PostgreSQL 13 master with write-ahead log shipping replica
The following are notes from some projecty thing that summarize configuration of PostgreSQL 13 HA with HAproxy eventually bolted on top. There are multiple replication solutions that can be used. My scenario called for write-ahead log shipping. This was done on CentOS 7 machine with PostgreSQL 13 rpm packages.
The setup assumes there are no existing databases on the master or the replica - clean start. On high level, what happens is when pg_basebackup command below is run, database instances from the master are copied to the replica along with configuration files needed for HA.
To start, initialize PostgreSQL default instance on the master. At this point, $PGDATA directory on the replica will be empty. It is also assumed that both, the master and the replica have the same values for $PGDATA. Otherwise, things get funny…
[root@masterdb somedude]# /usr/pgsql-13/bin/postgresql-13-setup initdb
systemctl start postgresql-13
Next, verify the following setting is present and enabled in postgresql.conf on the master:
listen_addresses = '*'
On the master server, create a user - replicator to be used for PostgreSQL replication:
[root@masterdb somedude]# su - postgres
-bash-4.2$ psql
psql (13.3)
Type "help" for help.
postgres=# create user replicator with replication login encrypted password 'replicator';
CREATE ROLE
postgres=# quit
-bash-4.2$
The replicator user must be able to login to the master server. Remember, pg_basebackup copies everything to the replica. So, in reality, replicator will be logging in to the master from the replica, when invoked by pg_basebackup command below.
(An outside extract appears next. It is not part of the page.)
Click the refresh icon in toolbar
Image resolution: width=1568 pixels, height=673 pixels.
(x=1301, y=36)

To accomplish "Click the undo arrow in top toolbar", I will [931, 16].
Add IPs of both servers, master and replica to pg_hba.conf. This way, when switchover happens, i.e. replica is promoted to the master, there will be no need to fiddle with pg_hba.conf.
Note, that 10.10.10.10 is the masterdb and 10.10.10.20 is the replicadb.
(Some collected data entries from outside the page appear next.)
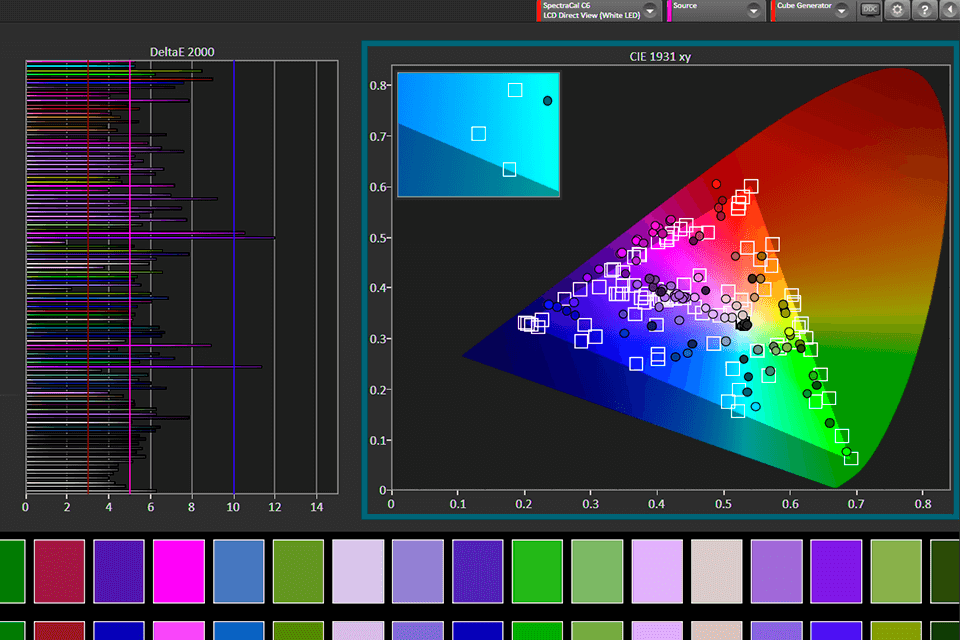Pick the magenta swatch in the bottom row
Viewport: 960px width, 640px height.
(x=179, y=630)
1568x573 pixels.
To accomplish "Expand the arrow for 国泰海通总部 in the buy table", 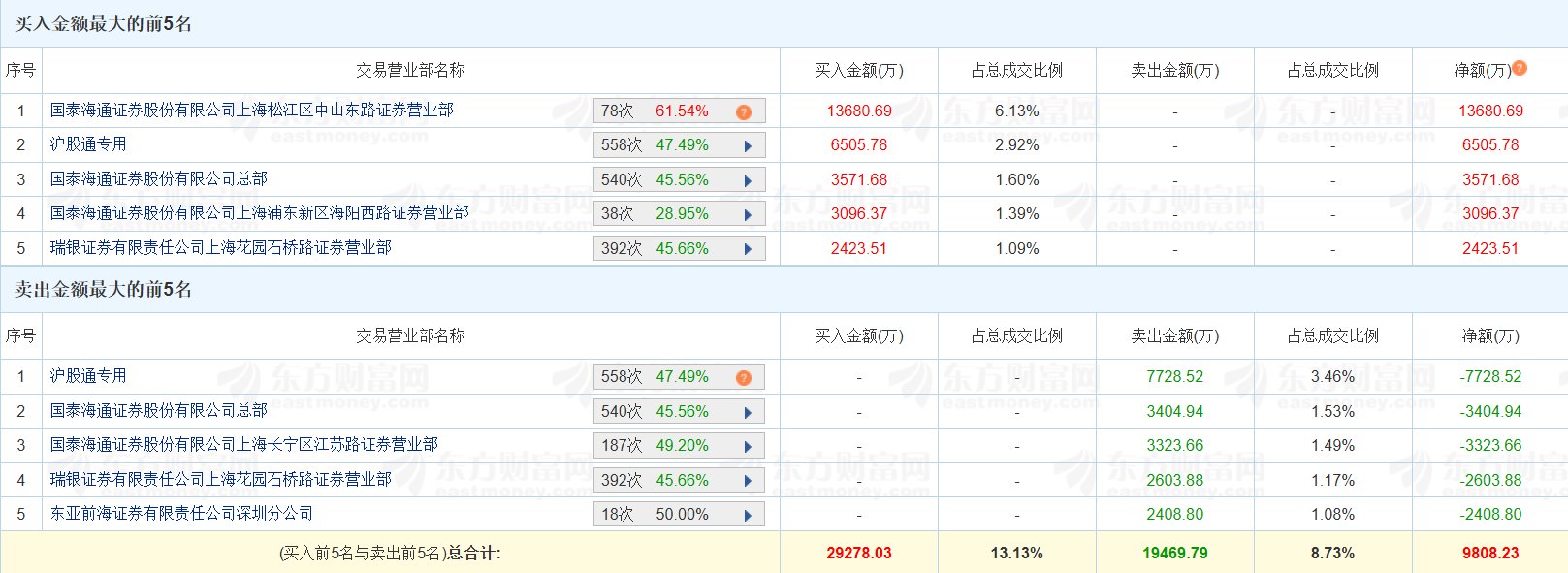I will tap(748, 180).
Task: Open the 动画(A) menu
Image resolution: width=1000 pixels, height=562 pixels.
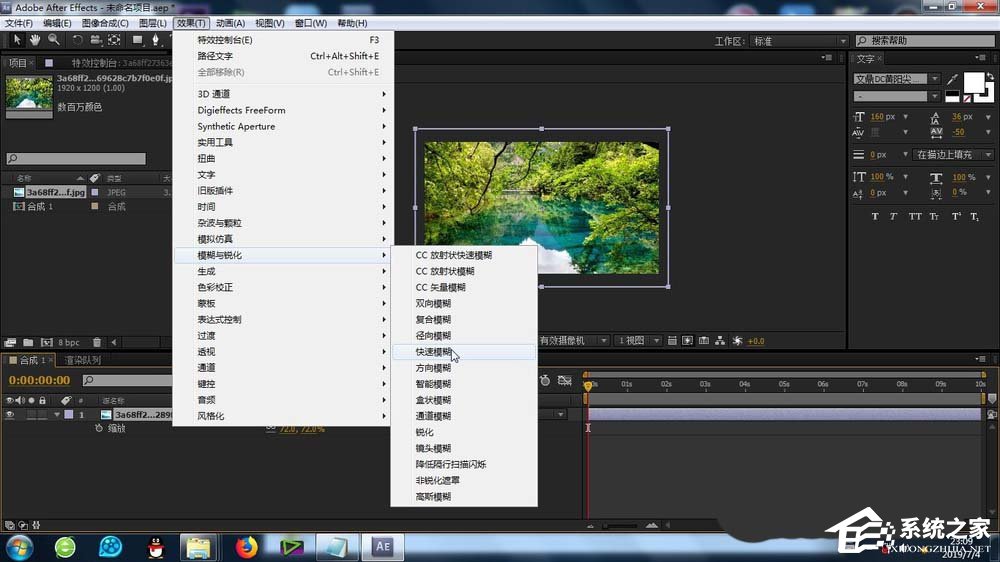Action: click(x=230, y=23)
host replication replicator 10.10.10.10/32 scram-sha-256
host replication replicator 10.10.10.20/32 scram-sha-256
Make sure following are set in postgresql.conf. Naturally, these should be set according to your needs…
max_wal_senders = 10
max_replication_slots = 16
Now, ensure there are no databases on the replica server, i.e. $PGDATA directory is empty.
Assuming both master and replica are running - on the replica, perform backup and restore of the master server. The replica server will connect to the master server and grab master’s databases. This command needs to be run as psql user on the replica:
[root@replicadb somedude]# su - postgres
-bash-4.2$ pg_basebackup -h masterdb.unixpowered.com -U replicator -D $PGDATA -Fp -Xs -P -R -C --slot=rslot_replica
Password:
24990/24990 kB (100%), 1/1 tablespace
Start PostgreSQL on the replica. If everything goes fine you should be able to check replication status on the master:
[root@masterdb somedude]# su - postgres
-bash-4.2$ psql
psql (13.3)
Type "help" for help.
postgres=# \x auto
Expanded display is used automatically.
postgres=# select * from pg_stat_replication;
-[ RECORD 1 ]----+------------------------------
pid | 23561
usesysid | 16385
usename | replicator
application_name | walreceiver
client_addr | 10.10.10.20
client_hostname |
client_port | 34072
backend_start | 2021-08-12 12:44:49.796086+00
backend_xmin |
state | streaming
sent_lsn | 0/2E000110
write_lsn | 0/2E000110
flush_lsn | 0/2E000110
replay_lsn | 0/2E000110
write_lag | 00:00:00.016497
flush_lag | 00:00:00.017004
replay_lag | 00:00:00.017043
sync_priority | 0
sync_state | async
reply_time | 2021-08-12 12:49:20.442419+00
postgres=# select usename, application_name, client_addr, state, sync_priority, sync_state from pg_stat_replication;
usename | application_name | client_addr | state | sync_priority | sync_state
------------+------------------+----------------+-----------+---------------+------------
replicator | walreceiver | 10.10.10.20 | streaming | 0 | async
(1 row)
Let’s assume something happens to the master server and the replica has to become the new master. In this scenario, the master will have to be stopped and the replica will be promoted to the master. Afterwards, new replica must be built. Assuming the master had been stopped or disappeared, never to appear:
[root@replicadb somedude]# su - postgres
-bash-4.2$ pg_ctl promote
At this point, replicadb is the new master. The old masterdb must be rebuild using pg_basebackup as shown above.
Naturally, this is not ideal. There are tools to deal with PostgreSQL HA, etc. but those did not fit my projecty thing. Hence, HAproxy was bolted on and will be described next time. In this setup, DB traffic will be directed at HAproxy, which will determine which server is acting as the replica and which server is acting as the master and route traffic appropriately.